また、六〇年代、七〇年代といった時代の物語の渦にも紙一重のさめた距離をおき、そしてそこを離れたことは既に伝説となっていよう。そうした "らしさ" のもたらす物語を岡井ほど鋭敏に警戒しつづけた作家はいない。それはたぶんそうした "らしさ"の磁場が呼び込んで造り上げる一塊の言葉のオブジェが、一方では言葉それ自体の独立性と可能性を怪しいものにする情緒の牢獄でもありうるからだ。岡井はその点で、徹底して事柄より言葉を信じ、言葉に奉仕する詩人であり続けたといえるだろう。
つきづきし家居といへばひつそりと干すブリーフも神の仕事場
神という言葉がこれほど危うくリアリティーを持たない国は少ない。そうでありながら神がこれほど陰微に陰を引いている国もない。そのことの幸と不幸を空気のように吸って私たちは生きている。〈神の仕事場〉もつまりそのような陰微な空気を満たした言葉の工房であり、〈つきづきし家居〉は一人暮らしの男の部屋という私小説的な雰囲気に重ねた、短歌という家での永い家居ということにもなるだろう。この歌を含む『神の仕事場』は、一面では歌とのかかわりそれ自体がテーマとなった歌集であるとも言える。
岡井は、歌を〈原罪〉と呼び、また〈日本語にとって消すことのできない母斑〉とする(『西欧の世界』)。
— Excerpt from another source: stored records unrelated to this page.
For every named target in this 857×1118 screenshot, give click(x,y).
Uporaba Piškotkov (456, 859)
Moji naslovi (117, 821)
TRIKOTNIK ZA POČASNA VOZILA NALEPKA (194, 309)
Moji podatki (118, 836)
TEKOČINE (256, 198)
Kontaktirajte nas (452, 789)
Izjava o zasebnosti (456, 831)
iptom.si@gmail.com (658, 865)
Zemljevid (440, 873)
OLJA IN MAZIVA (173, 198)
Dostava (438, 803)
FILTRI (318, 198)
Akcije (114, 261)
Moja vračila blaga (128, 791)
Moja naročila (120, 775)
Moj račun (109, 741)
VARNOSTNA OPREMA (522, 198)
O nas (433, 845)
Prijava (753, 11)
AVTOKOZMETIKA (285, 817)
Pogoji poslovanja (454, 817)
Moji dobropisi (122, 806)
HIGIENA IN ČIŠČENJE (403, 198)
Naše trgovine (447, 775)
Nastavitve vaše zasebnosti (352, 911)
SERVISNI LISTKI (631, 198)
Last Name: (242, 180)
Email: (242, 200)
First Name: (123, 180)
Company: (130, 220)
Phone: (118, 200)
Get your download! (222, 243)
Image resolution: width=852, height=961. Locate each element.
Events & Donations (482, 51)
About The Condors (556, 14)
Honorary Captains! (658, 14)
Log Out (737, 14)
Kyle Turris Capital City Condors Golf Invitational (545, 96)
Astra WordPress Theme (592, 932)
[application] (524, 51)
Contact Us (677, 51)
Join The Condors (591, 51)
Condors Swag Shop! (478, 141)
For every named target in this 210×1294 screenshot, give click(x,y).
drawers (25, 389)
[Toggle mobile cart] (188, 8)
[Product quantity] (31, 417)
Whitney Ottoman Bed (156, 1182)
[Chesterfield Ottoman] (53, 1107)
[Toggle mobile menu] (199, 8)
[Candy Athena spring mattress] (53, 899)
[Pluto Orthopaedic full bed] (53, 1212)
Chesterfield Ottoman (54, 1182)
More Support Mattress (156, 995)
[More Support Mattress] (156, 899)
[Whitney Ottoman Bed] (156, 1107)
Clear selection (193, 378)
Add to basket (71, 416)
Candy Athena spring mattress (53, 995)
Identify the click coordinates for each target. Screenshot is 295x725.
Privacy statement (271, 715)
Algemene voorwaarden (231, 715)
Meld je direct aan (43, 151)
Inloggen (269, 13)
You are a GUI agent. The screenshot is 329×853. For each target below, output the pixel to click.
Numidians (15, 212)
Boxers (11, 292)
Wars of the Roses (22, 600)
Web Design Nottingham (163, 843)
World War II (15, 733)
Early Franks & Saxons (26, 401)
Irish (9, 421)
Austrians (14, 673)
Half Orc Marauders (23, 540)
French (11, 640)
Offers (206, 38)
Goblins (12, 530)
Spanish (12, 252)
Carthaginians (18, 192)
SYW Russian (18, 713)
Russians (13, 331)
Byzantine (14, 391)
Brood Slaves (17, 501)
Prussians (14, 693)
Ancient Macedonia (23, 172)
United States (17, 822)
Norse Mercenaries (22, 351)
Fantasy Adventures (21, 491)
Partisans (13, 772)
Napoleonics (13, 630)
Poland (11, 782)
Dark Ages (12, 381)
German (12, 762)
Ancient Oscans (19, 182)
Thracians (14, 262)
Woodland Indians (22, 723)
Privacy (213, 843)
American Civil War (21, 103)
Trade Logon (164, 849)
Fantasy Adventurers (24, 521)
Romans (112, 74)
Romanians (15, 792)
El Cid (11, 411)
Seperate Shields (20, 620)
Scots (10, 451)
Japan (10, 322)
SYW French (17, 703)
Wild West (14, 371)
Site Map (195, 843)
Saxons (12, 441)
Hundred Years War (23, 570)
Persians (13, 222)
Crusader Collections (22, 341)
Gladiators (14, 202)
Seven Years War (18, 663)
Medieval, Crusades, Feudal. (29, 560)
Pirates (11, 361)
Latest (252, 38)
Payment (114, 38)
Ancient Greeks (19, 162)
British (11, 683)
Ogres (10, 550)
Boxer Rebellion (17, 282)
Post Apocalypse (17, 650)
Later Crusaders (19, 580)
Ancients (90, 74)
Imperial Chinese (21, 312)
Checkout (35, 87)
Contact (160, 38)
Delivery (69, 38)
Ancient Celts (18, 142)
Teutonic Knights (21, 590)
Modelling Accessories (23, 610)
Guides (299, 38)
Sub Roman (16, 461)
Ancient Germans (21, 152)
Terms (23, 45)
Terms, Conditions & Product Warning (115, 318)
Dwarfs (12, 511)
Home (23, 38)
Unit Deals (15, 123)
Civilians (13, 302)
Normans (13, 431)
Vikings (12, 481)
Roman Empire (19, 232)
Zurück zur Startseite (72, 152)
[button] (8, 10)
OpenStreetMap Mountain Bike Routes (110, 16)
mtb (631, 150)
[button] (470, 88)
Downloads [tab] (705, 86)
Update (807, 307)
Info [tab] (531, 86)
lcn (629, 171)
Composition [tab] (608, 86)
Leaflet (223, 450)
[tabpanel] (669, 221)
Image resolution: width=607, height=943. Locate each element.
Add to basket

情緒、言葉、システム、歴史、すべてがないまぜになった罪禍と至、言葉を愛する者の、歌の含みもつそうしたなべてへの自覚の痛みそのものが、言葉を突き動かしているようにも見えるのだ。ブリーフと神といういわばもっとも陰微なものをならべ、あえて明らめるところには、〈母斑〉を〈母斑〉としてそこにあることを指さすことによって成り立つ自立と自律が危うく滲んでいる。そしてそこに岡井の言葉への執着の現在があるように思うのだ。
さびしいが此のさびしさはおのれより生まれて広がる水の朝や
ことごとく春の匂ひに包まれて差し出されてくる外部が怖い
見開きに並んでいるこの二首はおそらく意図的に、鮮やかに岡井の現在を告白している。言葉に導かれて行けるところまで行き、言葉の広がり届いたところを居場所とする他ないという覚悟と、またそうした言葉が必然的に失ってゆく外部や他者への畏れのようなもの。言葉の幸も罪もその微差を嗅ぎ分けてゆくことによってしか現れない地点は確かに存在する。そこまで降りておいで、と小声で語りかけているようでもある。